Proteomics of Cell Invasion
Fig. 1: Proteomics analysis of the cadherin-catenin complex in Hela cells. Endogenous proteins are precipitated and individual interacting proteins are identified using Mass Spec. Known interacting proteins are shown in the margins of silver stained gels.
Proteomics analysis of the cadherin-catenin complex in Hela cells
Tumor cell invasion and metastasis are strongly associated with the loss of E-cadherin, the main adhesion molecule in epithelial cells. In most tumors, the loss of E-cadherin expression is thought to occur epigenetically, and is usually followed by increased expression of mesenchymal markers, including mesenchymal cadherins. Recent evidence argues strongly that the misexpression of mesenchymal cadherins by epithelial tumor cells promotes cell invasiveness and metastasis. The mechanism by which E-cadherin promotes suppression of invasiveness is still unclear, but is thought to require its intracellular domain, which interacts directly with β-catenin and p120. However, the same proteins also associate with mesenchymal cadherins, which instead of suppressing promote invasiveness. Furthermore, in some cases, despite seemingly normal expression of E-cadherin, cells fail to adhere strongly, and instead they invade surrounding tissues. We postulate that the difference between epithelial and mesenchymal cadherins lies in specific protein-protein interactions that allow E-cadherin to suppress and mesenchymal cadherins to promote motility. To this end, we are undergoing an extensive investigation of cadherin (both epithelial and mesenchymal), catenin and kaiso binding partners in metastatic and non-metastatic cells that express E-cadherin, lack E-cadherin expression, and/or inappropriately express mesenchymal cadherins.
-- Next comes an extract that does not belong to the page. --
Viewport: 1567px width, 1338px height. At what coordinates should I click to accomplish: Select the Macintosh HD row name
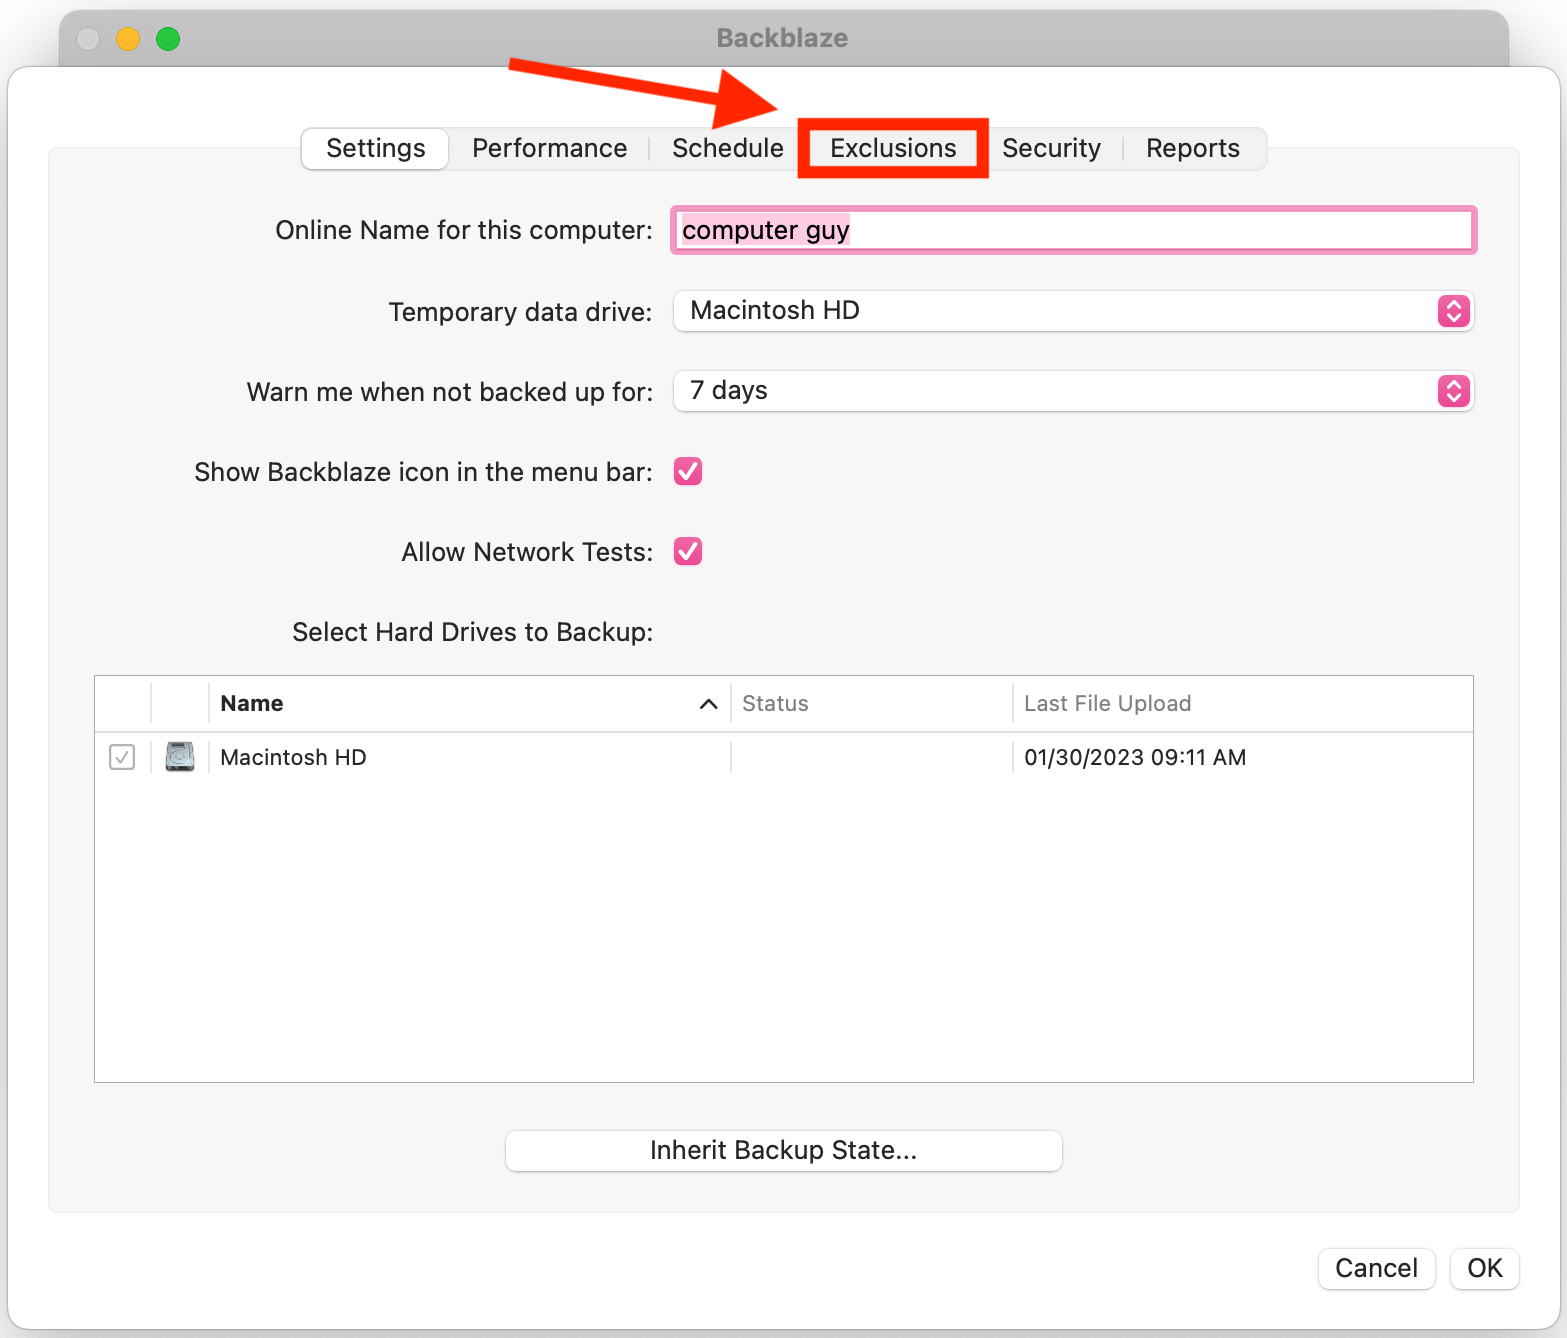(x=293, y=757)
To identify these protein complexes we use two complimentary approaches. One involves the determination of endogenous protein complexes using immunoprecipitation followed by Mass Spectroscopy, while the other involves ectopic retroviral expression of epitope tagged proteins followed by tandem tag affinity purification and Mass Spectroscopy. A number of novel and exciting putative binding partners of E-cadherin have already been identified using these techniques.
In addition to investigating changes during tumor progression, we are also looking at cadherin/catenin binding partners in human epithelial tissues. Most of the current information on the cadherin/catenin complex comes from studies in cultured cells (2D). However, as these adhesion proteins have important roles in cell polarization and tissue morphogenesis, it is likely that protein interactions that promote these processes will not be evident in 2D cultures. To address this concern, we have developed techniques that can identify the interaction partners of the cadherin/catenin complex in small samples of normal epithelial tissue (3D).